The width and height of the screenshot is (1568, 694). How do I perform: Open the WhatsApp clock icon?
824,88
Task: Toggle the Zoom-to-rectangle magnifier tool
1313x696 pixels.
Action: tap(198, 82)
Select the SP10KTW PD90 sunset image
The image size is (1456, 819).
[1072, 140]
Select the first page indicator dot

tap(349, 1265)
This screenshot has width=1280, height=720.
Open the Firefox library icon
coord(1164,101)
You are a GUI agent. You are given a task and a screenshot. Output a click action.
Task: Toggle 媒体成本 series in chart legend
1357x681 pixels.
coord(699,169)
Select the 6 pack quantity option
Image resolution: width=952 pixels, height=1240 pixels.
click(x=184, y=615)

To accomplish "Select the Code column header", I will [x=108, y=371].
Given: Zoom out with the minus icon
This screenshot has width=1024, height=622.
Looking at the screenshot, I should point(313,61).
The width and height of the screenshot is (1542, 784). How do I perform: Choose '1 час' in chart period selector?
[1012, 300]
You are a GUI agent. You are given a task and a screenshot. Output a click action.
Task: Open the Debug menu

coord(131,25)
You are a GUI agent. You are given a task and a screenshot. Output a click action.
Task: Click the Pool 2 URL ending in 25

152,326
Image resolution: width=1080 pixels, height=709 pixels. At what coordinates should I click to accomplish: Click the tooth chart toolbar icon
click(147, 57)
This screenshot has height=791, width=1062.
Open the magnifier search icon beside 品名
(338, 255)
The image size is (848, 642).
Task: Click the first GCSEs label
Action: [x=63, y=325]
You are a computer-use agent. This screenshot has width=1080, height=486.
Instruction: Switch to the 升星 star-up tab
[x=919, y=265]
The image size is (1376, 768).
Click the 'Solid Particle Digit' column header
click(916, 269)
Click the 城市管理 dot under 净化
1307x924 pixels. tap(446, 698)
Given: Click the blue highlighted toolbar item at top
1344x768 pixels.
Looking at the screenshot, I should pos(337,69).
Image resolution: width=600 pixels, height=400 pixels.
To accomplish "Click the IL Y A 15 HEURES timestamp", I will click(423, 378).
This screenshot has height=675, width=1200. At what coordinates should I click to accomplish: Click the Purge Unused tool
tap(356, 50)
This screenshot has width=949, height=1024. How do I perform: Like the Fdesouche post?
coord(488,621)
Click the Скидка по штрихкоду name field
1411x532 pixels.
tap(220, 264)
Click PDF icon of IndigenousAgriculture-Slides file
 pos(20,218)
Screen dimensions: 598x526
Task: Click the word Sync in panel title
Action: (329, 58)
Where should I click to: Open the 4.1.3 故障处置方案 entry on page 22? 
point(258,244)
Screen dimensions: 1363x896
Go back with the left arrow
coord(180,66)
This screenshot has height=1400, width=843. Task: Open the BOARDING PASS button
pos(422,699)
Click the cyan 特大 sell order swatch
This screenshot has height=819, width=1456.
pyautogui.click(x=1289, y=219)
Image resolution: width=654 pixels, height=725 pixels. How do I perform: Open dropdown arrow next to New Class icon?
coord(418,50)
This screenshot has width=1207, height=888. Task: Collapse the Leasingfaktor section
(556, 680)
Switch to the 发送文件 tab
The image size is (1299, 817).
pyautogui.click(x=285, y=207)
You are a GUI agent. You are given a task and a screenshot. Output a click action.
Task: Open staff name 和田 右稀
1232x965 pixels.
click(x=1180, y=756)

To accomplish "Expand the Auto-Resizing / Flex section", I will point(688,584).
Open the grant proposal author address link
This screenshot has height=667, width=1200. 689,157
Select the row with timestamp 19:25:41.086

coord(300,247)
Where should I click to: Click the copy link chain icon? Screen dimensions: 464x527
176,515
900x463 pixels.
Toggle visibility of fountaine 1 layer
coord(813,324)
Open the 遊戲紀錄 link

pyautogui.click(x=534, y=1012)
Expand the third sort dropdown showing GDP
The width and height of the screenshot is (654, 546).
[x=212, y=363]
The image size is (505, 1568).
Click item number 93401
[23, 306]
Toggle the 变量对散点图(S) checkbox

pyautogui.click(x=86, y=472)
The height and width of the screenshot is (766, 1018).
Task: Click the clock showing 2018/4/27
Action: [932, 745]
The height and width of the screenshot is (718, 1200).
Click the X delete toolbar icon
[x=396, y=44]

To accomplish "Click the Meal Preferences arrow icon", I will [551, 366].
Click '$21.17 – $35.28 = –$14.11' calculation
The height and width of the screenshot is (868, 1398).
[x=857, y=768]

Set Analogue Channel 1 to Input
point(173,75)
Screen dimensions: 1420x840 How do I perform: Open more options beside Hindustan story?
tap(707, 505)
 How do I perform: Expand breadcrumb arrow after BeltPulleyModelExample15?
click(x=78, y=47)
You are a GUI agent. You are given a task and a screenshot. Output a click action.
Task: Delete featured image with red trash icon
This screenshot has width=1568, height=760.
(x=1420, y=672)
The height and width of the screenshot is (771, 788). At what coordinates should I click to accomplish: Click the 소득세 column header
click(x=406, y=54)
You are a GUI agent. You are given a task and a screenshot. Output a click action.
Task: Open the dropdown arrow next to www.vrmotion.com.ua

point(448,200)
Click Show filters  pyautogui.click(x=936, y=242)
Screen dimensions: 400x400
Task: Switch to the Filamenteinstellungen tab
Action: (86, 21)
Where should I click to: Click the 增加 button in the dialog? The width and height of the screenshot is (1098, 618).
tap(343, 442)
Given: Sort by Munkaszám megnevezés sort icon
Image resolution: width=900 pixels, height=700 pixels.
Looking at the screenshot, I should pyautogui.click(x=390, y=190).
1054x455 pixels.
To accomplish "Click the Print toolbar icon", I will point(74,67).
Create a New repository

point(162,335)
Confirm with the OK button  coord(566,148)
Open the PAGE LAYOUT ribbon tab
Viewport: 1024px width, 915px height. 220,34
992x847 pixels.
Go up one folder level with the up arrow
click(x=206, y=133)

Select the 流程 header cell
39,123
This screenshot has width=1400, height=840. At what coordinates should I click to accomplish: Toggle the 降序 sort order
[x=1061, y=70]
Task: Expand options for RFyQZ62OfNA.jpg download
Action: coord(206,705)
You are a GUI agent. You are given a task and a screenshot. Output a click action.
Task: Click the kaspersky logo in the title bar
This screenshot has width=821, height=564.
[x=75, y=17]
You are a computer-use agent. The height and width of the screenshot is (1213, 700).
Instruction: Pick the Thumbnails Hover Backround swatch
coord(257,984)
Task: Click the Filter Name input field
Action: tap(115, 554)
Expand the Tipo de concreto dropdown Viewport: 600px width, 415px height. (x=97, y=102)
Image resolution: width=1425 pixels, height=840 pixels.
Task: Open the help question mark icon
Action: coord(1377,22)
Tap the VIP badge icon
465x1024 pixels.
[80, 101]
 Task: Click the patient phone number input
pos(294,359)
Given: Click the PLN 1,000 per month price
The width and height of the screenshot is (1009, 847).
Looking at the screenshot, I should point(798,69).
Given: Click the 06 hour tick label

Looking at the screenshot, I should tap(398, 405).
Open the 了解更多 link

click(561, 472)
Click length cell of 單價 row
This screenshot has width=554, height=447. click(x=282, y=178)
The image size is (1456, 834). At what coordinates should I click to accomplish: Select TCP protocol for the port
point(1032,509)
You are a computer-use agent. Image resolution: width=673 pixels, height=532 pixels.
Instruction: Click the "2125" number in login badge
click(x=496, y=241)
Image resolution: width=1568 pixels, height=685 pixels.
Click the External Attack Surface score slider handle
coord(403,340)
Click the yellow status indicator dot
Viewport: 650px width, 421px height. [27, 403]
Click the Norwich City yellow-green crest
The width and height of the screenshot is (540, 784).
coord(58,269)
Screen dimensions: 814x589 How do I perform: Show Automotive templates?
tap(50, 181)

========

> **HOW TO COMPLETE THIS TASK**
Of the entries listed above, reproduce only the lines starting at the line containing "Task: Click the Pool 2 URL ending in 25" and ending at the line containing "This screenshot has height=791, width=1062.". Include both, exactly as they stand.

> **WRITTEN ANSWER**
Task: Click the Pool 2 URL ending in 25

152,326
Image resolution: width=1080 pixels, height=709 pixels. At what coordinates should I click to accomplish: Click the tooth chart toolbar icon
click(147, 57)
This screenshot has height=791, width=1062.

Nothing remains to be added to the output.